● EXERCISE: Shown below are entries with pictures; the line with "Where should I" through the line with "the Bradesco account" is the span to retype exactly, and the pictures stay out.

● AVAILABLE RECORDS:
_____

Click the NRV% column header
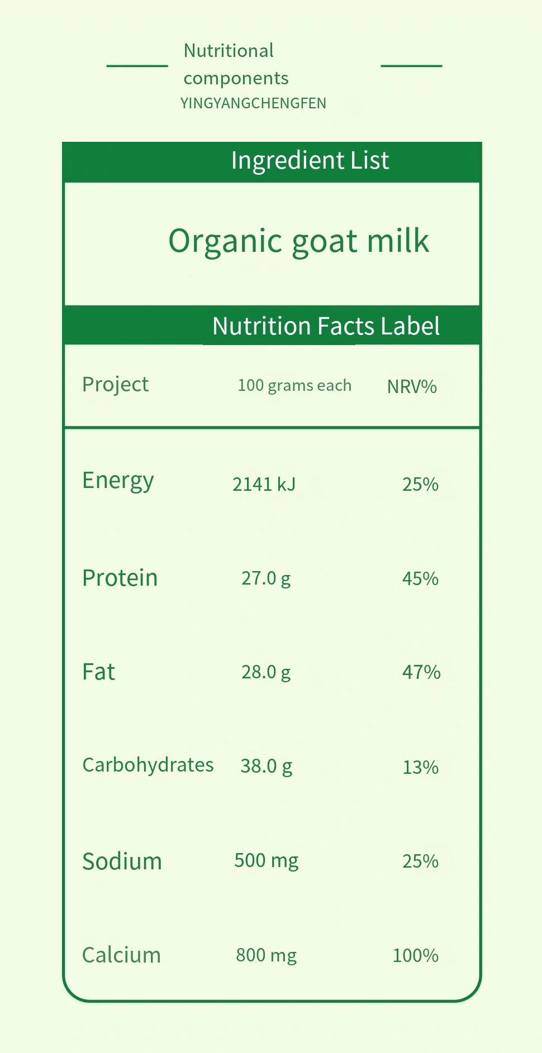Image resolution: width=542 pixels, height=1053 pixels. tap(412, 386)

_____

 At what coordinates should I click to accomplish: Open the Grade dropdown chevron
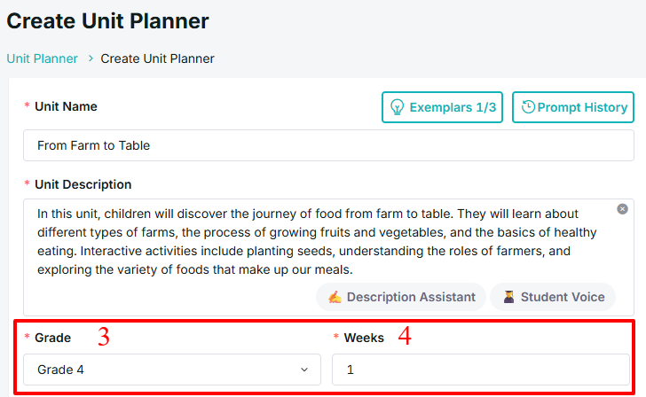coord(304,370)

_____

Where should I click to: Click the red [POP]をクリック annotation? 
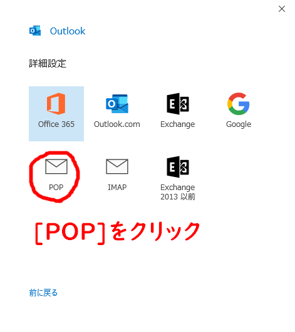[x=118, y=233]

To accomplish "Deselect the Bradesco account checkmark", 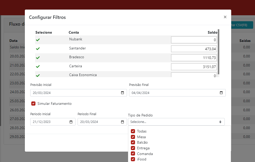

_____

● SOLUTION FOR THIS PROBLEM:
Where should I click to: Click the red [POP]をクリック annotation? 
[x=118, y=233]

To accomplish "Deselect the Bradesco account checkmark", 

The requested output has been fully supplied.